I wish I could say that Ray Bradbury made me get into writing, but he did something better. He got me into thinking.
I was introduced to his writings through A Sound of Thunder when I was in eighth grade. Teachers kept slipping his work into their teachings and I was curious. Then, having been assigned to read Fahrenheit 451 during high school, I got hooked. The idea that someone could imagine these worlds, where life and society have fallen apart, was mind-blowing -- especially to a fifteen year old who hated people in general and society more than most. There are other shorts we were fed that I can't remember the titles (and I have a huge anthology of his writings that I'm working through to find them) but I remember how his writings made me feel, how they made me think. I'm still furious that my university never offered the Bradbury class they kept promising before I graduated. Just the thought of being in a classroom full of people discussing Bradbury and his works makes me wistful.

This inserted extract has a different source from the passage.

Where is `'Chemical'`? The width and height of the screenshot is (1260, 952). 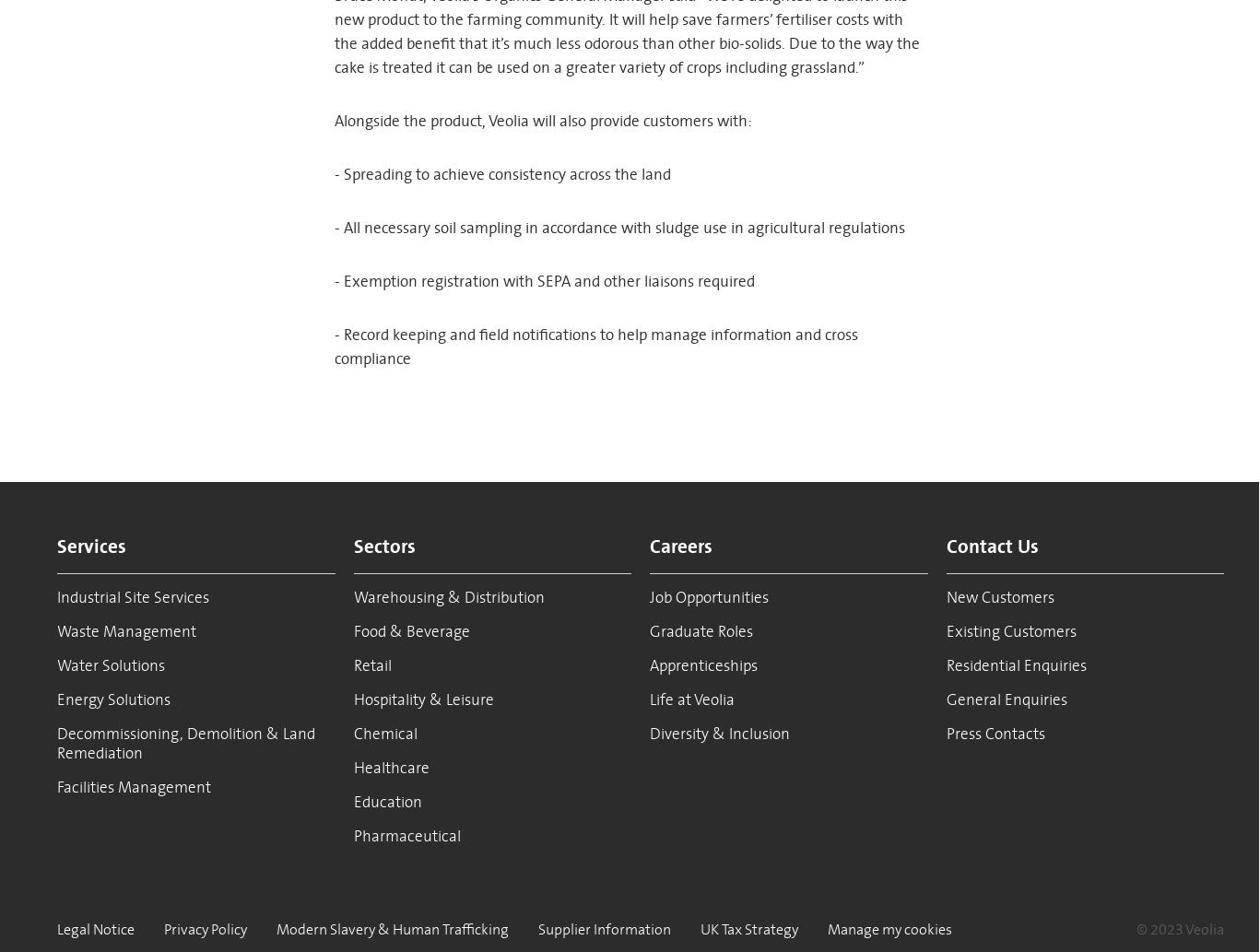
'Chemical' is located at coordinates (383, 734).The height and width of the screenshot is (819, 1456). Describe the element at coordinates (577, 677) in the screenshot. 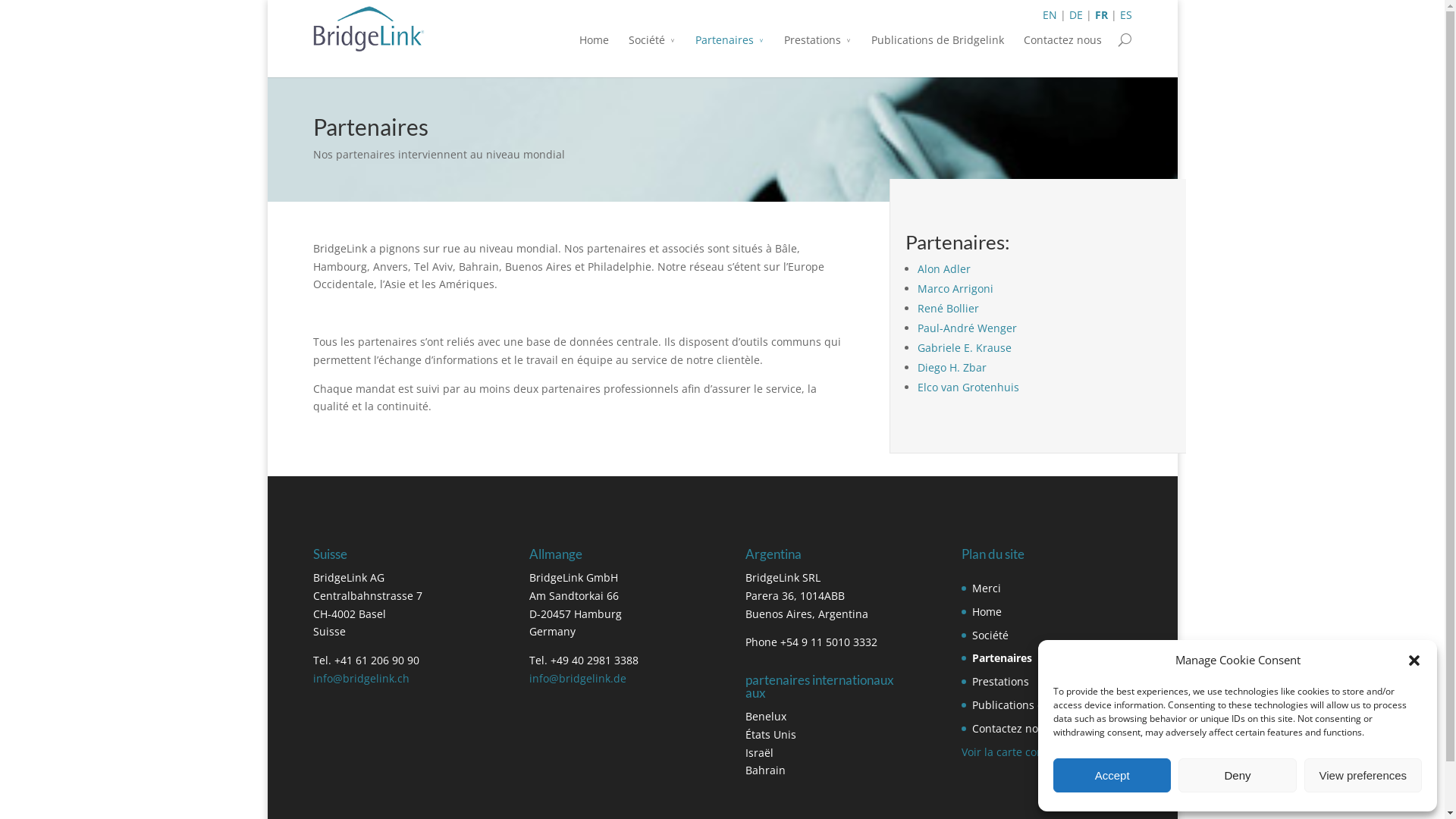

I see `'info@bridgelink.de'` at that location.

Neil Gaiman wrote a remembrance of Ray Bradbury for the Guardian about the kind of man Bradbury was. How he would give half a day just to talk about writing with a kid. There's not a lot of people who do that these days. Yes, authors will get together with fans for coffee, for dinner, answer an email back with seven pages of answers and discussion, but a whole half day? Well, authors have lives too. I can't imagine any one, author or not, giving someone a whole half day in this day and age. He was extraordinary. The world has truly lost something precious with his passing.